On April 16, 2018, the Supreme Court of British Columbia (BCSC) in 2018 BCSC 610 dismissed Google’s application to set aside or vary the injunction ordered in Equustek Solutions Inc v Jack, 2014 BCSC 1063 (upheld on appeal 2015 BCCA 265, 2017 SCC 34). See E-TIPS® coverage here.
Google sought to remove or vary the injunction on the grounds that a material change of circumstances required a re-examination of the order. This was premised on an order Google obtained from the United States District Court in California in 2017, holding that the injunction is unlawful and unenforceable in the United States (Google LLC v Equustek Solutions Inc, 2017 WL 5000834 (ND Cal Nov 2, 2017)). See E-TIPS® coverage of the US decision here.

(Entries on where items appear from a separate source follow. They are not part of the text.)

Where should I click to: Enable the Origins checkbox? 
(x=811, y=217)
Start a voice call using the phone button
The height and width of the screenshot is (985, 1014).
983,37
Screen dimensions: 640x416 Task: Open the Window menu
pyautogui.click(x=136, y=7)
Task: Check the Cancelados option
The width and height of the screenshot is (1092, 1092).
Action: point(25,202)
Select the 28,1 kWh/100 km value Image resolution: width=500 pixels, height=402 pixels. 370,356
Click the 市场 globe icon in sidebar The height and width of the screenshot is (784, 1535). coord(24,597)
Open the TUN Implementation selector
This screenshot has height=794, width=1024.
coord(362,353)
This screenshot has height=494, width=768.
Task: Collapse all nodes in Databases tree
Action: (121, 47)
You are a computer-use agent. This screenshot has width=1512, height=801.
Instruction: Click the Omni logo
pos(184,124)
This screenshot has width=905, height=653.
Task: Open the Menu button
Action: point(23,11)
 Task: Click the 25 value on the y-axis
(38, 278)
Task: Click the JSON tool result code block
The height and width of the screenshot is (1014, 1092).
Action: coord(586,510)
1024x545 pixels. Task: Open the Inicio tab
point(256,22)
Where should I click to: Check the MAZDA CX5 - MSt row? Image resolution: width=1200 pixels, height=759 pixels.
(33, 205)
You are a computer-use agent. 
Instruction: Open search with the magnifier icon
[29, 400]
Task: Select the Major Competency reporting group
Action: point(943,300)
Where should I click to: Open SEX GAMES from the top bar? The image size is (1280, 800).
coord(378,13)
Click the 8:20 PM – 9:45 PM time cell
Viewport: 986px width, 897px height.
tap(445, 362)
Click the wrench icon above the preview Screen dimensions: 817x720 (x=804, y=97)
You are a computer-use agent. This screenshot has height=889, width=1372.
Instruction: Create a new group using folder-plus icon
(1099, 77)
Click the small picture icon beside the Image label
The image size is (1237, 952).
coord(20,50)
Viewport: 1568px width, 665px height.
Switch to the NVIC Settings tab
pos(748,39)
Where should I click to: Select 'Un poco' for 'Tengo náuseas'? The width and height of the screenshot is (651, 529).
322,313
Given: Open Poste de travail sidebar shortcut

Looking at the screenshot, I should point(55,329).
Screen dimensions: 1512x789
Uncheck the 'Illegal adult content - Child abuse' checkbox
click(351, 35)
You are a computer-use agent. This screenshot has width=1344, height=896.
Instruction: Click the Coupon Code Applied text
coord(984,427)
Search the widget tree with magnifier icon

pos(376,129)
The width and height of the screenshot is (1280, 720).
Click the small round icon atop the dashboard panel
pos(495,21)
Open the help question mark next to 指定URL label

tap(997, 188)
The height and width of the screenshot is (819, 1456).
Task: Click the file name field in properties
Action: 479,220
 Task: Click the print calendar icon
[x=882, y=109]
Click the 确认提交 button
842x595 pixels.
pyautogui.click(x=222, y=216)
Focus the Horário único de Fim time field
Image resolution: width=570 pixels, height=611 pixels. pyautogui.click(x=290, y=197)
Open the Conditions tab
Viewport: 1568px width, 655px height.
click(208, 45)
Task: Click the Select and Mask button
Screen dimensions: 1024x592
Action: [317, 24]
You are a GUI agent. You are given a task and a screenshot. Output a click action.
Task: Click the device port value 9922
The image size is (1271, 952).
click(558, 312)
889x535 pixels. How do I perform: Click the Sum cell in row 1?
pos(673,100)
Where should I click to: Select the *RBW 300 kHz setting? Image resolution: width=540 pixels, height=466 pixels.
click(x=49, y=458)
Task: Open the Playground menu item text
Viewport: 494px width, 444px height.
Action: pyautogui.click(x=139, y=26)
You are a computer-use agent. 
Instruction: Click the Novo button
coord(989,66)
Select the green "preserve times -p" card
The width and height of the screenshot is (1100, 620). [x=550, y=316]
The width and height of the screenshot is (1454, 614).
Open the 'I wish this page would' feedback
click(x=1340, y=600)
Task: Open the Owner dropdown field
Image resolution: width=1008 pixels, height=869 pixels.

The BCSC found that the US decision does not establish that the injunction requires Google to violate American law. The Court found that there is no legal prohibition against Google de-indexing the Datalink websites, either in compliance with the injunction or for any other reason. Ordinarily, Google would be free to select which websites to index, and the injunction restricts this ability. However, the Court clarified that a party being restricted in its ability to exercise certain rights is not the same thing as that party being required to violate the law.
The underlying dispute between Equustek and Datalink is currently at trial in the BCSC before Justice Duncan.